Боаз-Яхин отложил гитару и зажег лампу на столе. Из ящика он вытащил листок бумаги с грубым наброском карты. Многие линии стерты и вычерчены заново. Бумага была грязна, и карта казалась пустой – то ли дело та, какую показал ему отец. Легонько повел он линию из одной точки в другую. Затем стер ее и убрал карту. Потушил свет, лег на кровать, стал глядеть на свет фонаря с улицы на потолке и слушать голубей на крыше.
2
Каждую ночь Яхин-Боаз видел сны и каждое утро забывал их. Как-то ночью ему приснился ножничник, о котором в детстве ему рассказывала мать. Ножничник наказывал тех мальчиков, которые мочили постели, – отрезал им носы. Она говорила тогда носы? Во сне Яхин-Боаза ножничник был огромен, весь в черном, с широкими горбами плеч, длинным красным носом и бородой, как у его отца. Яхин-Боаз ужасно провинился, и жуткими ножницами ему должны были отрезать руки и ноги. «Очень болеть совсем не будет, – сказал ножничник. – Вообще-то ты с большим облегчением избавишься от этих тяжелых отростков – такую тяжесть таскать тебе не под силу». Когда он отрезал Яхин-Боазу левую руку, на звук получилось как будто по бумаге, а боли не было. Но Яхин-Боаз вскрикнул: «Нет!» – и проснулся с бьющимся сердцем. Потом снова заснул. Наутро свой сон он не забыл. Жена готовила на кухне завтрак, а он сидел на краю кровати, пытаясь вспомнить, сколько лет назад перестал просыпаться с эрекцией. Не смог вспомнить, когда это случилось последний раз.

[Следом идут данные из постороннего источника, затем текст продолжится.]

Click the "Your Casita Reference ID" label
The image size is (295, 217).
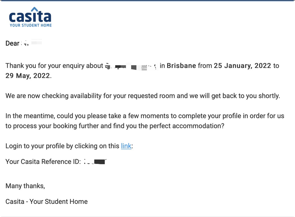(43, 162)
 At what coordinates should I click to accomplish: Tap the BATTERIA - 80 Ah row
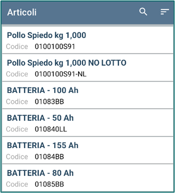(x=88, y=178)
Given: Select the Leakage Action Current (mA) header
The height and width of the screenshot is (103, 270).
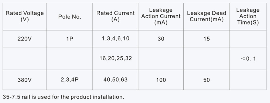Looking at the screenshot, I should (x=161, y=17).
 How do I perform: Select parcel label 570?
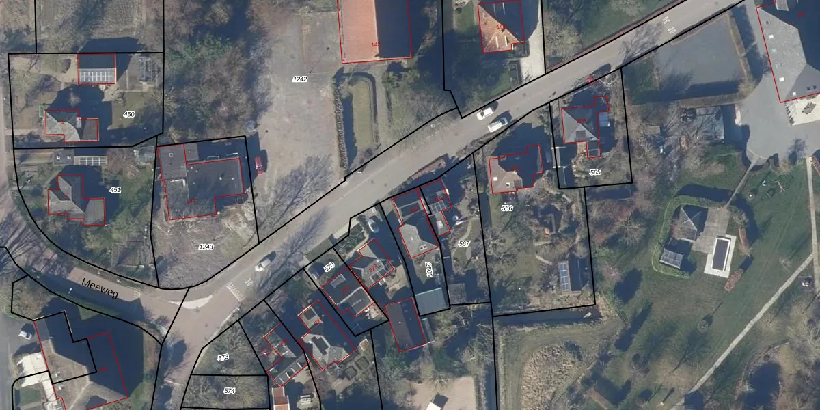329,266
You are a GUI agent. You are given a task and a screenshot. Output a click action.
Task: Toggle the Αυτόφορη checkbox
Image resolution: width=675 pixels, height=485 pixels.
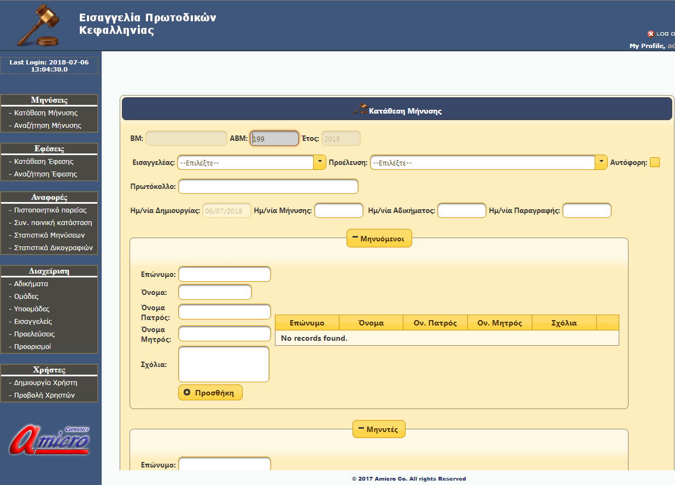pyautogui.click(x=654, y=162)
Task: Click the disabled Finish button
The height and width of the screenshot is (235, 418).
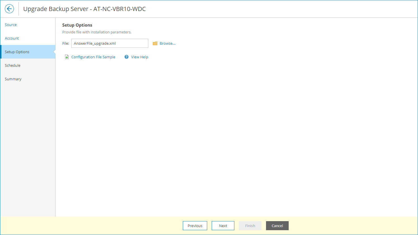Action: [x=250, y=226]
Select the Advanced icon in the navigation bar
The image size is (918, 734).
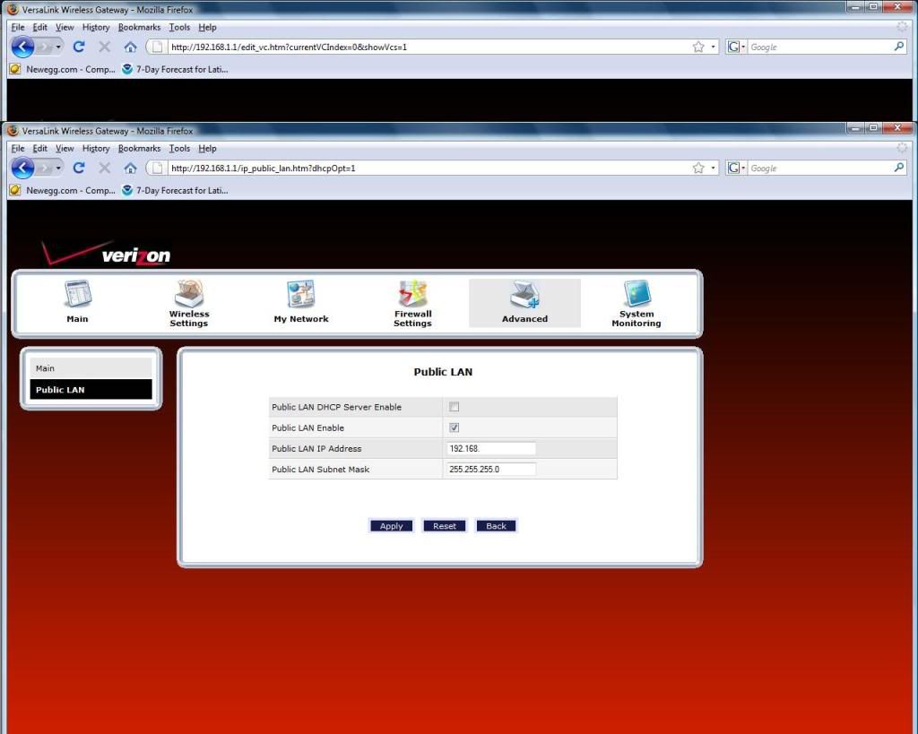pos(524,302)
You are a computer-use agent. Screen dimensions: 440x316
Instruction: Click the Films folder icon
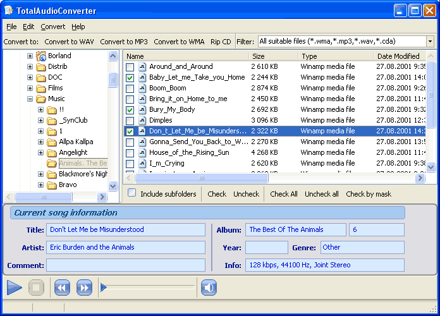pos(41,88)
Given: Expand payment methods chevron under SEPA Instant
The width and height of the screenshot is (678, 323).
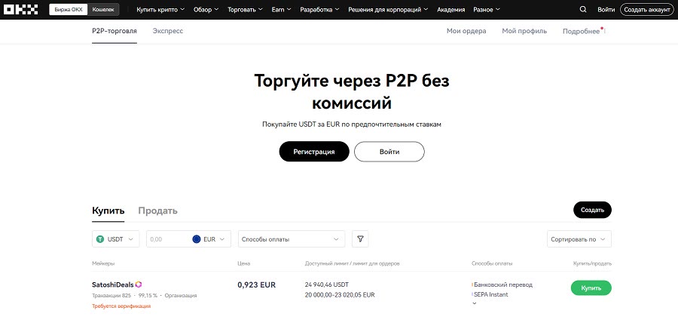Looking at the screenshot, I should (x=474, y=303).
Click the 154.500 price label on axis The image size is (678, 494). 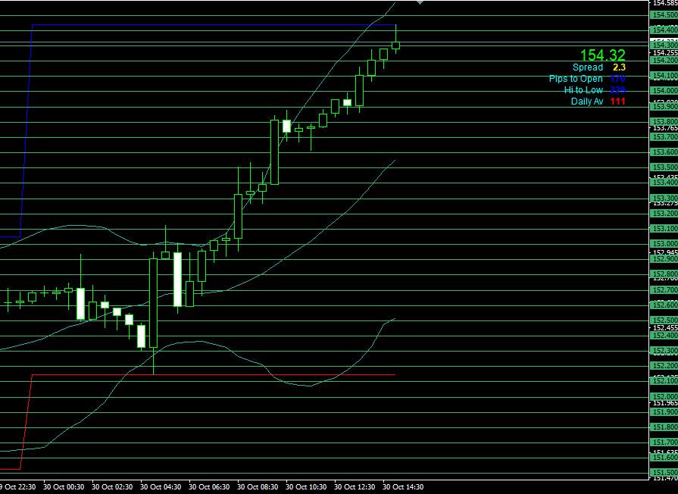click(664, 14)
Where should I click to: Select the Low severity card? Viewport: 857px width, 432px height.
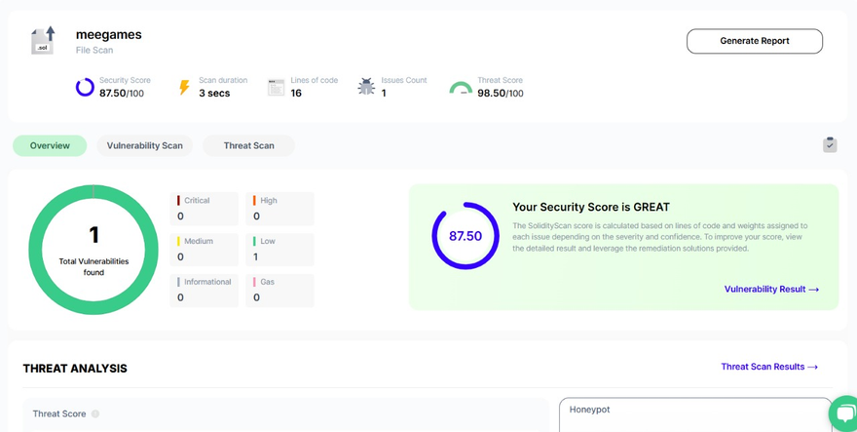point(280,250)
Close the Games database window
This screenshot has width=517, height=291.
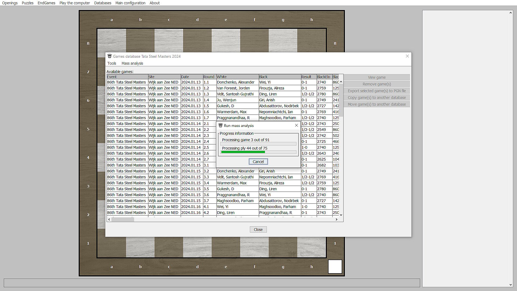pyautogui.click(x=407, y=56)
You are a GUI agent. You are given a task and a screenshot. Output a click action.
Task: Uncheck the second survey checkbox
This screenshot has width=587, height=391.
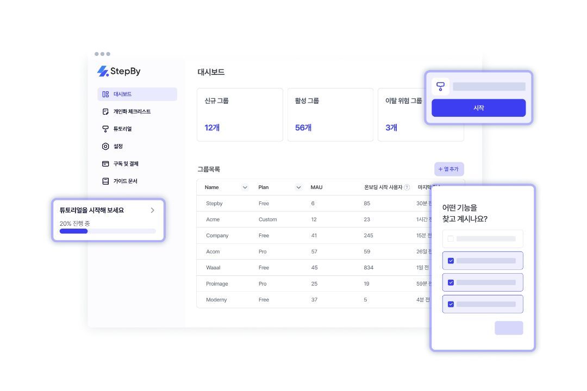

Спустя несколько месяцев Яхин-Боаз сказал, что уезжает на пару недель в полевую экспедицию. Уложил планшет для карт, чертежные инструменты, компас, бинокль и прочее полевое снаряжение. Сообщил, что в соседнем городе его ждет землемер и они направятся вглубь суши. После чего сел на поезд в морской порт.